Exercise:
Retype the stretch of entries from the line containing "You are a computer-use" through the line containing "Choose grayed-out September", with both of those lines included.

[start of Exercise data]

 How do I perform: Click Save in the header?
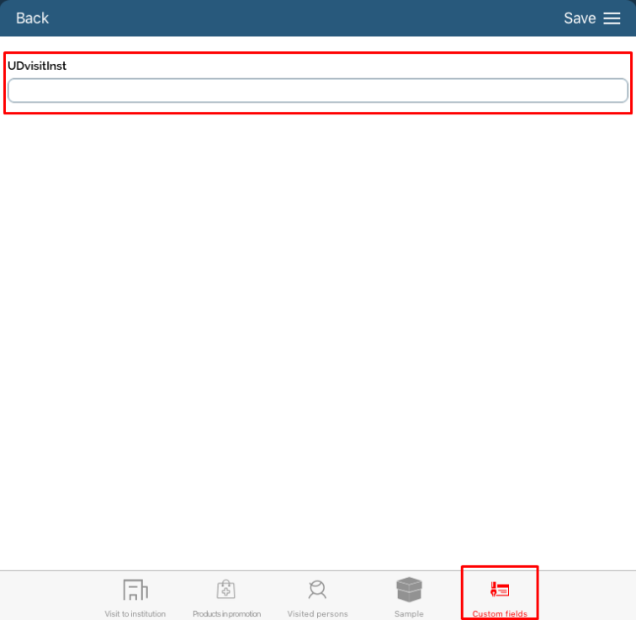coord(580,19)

[end of Exercise data]
[start of Exercise data]

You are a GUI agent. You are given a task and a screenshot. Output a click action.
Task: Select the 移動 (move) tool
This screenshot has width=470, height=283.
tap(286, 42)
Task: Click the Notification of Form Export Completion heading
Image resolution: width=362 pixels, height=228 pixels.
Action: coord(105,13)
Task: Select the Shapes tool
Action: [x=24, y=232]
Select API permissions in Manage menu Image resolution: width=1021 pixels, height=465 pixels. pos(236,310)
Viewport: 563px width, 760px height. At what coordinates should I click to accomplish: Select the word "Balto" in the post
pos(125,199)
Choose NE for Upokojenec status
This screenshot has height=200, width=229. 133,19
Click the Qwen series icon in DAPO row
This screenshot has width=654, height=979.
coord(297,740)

[end of Exercise data]
[start of Exercise data]

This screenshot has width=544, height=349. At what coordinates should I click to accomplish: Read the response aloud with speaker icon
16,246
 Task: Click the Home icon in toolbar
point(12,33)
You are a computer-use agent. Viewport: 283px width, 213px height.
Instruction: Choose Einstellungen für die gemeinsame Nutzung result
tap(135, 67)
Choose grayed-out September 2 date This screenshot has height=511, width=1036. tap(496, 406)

[end of Exercise data]

Answer to the problem:
You are a computer-use agent. Viewport: 283px width, 213px height.
Instruction: Choose Einstellungen für die gemeinsame Nutzung result
tap(135, 67)
Choose grayed-out September 2 date This screenshot has height=511, width=1036. tap(496, 406)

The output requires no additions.